▸ **ACTIVITIES**:
[a] In the vitiligo study abstract, how many patients reached more than 50% repigmentation with NB-UVB?
[b] Continue the vitiligo study abstract from its final sentence.

Natta R, Somsak T, Wisuttida T, Laor L. J Am Acad Dermatol 2003 Sep: 49(3):473-6
The authors' objective was to assess the efficacy of NB-UVB in patients with vitiligo who did not respond either to topical therapy or to oral psoralen plus ultraviolet A (PUVA). This was a retrospective analysis of patients with vitiligo who were treated with NB-UVB from February 1998 to January 2001. They received NB-UVB treatment 2 times per week. The dose was increased by 10% to 20% per treatment for 20 treatments. The dose was then increased by 2% to 5% per treatment until 50% repigmentation was observed or persistent erythema developed. The treatment was considered a failure and terminated if the patient showed less than 25% improvement after 40 to 50 exposures, The cohort included 60 patients: 22 men and 38 women, aged 11 to 61 years, with localized-generalized vitiligo. All cases had been previously treated with topical steroid with or without topical psoralen with solar light exposure. The authors concluded that NB-UVB treatment in 25 of 60 patients (42%) achieved more than 50% repigmentation on face, trunk, arms, and legs. The hand and foot lesions showed less than 25% repigmentation in all cases and there was no significant difference between the responders and non-responders in age, sex, duration of diseases, and skin type. The response rate of patients who had not been previously treated with PUVA was significantly higher than that of patients who had been previously treated with PUVA (67% vs. 36%). This study demonstrates that NB-UVB is effective in repigmentation of vitiligo patients, and patients previously treated with PUVA are less responsive than those who have not had PUVA. The face, trunk, and proximal extremities were repigmented more than other sites of the body.

▸ **RAW DATA**:
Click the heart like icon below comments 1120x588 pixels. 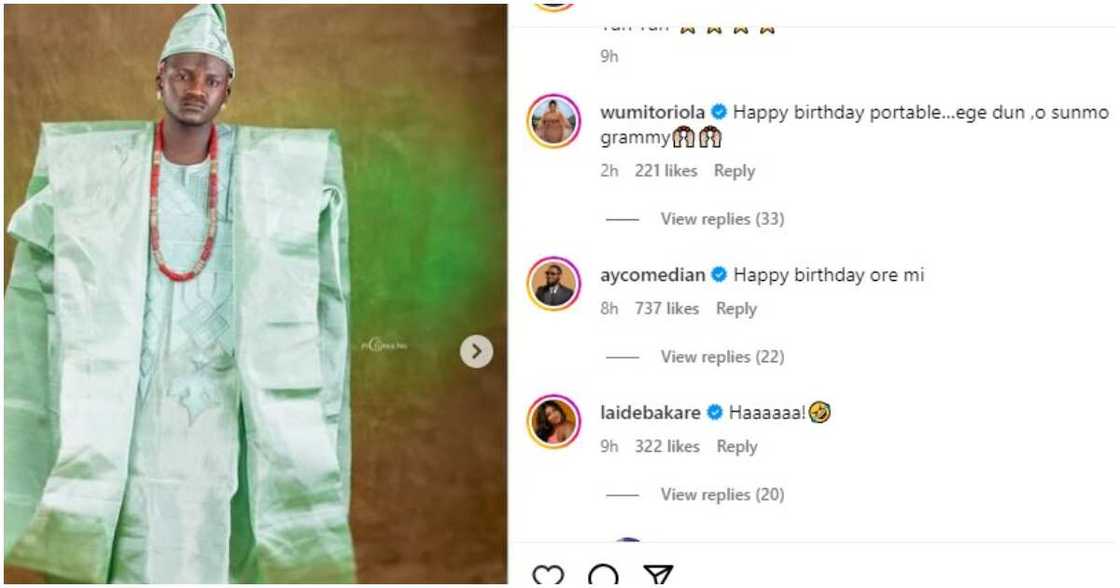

▸ **RESULTS FOR EACH TASK**:
[a] 25 of 60 patients (42%)

[b]
JDD ARTICLE EVALUATION
Current treatment modalities for vitiligo include PUVA therapy, narrow-band UVB therapy, topical corticosteroids, depigmentation therapy with monobenzylether of hydroquinone, and surgical treatments (minigrafting, thin split-thickness grafting, suction blister grafting, micropigmentation). The use of lasers, vitamin D analogues, tacrolimus, depigmentation with Q-switched ruby laser, and grafting of cultured melanocytes are newer techniques that offer promising results. More interesting is the use of NB UVB with tacrolimus or vitamin D analogues, yet repigmentation is reached more on the face, trunk, and proximal extremities. These are the same sites as with NB-UVB alone, but it seems that the addition of topicals to NB-UVB shortens the time to repigmentation. In my experience, steroids work better on proximal extremities than tacrolimus does. At the moment the NYU department of dermatology is conducting a double-blinded randomized study of Elidel[R] (Pimecrolimus cream 1%, Novartis Pharmaceuticals Corp.) vs. calcipotriol. The purpose is to evaluate steroid-sparing therapies for vitiligo; preliminary results are promising with both cohorts. In conclusion, many therapies exist for the treatment of vitiligo, but topicals in addition to NB-UVB are promising and seem to be better than either alone.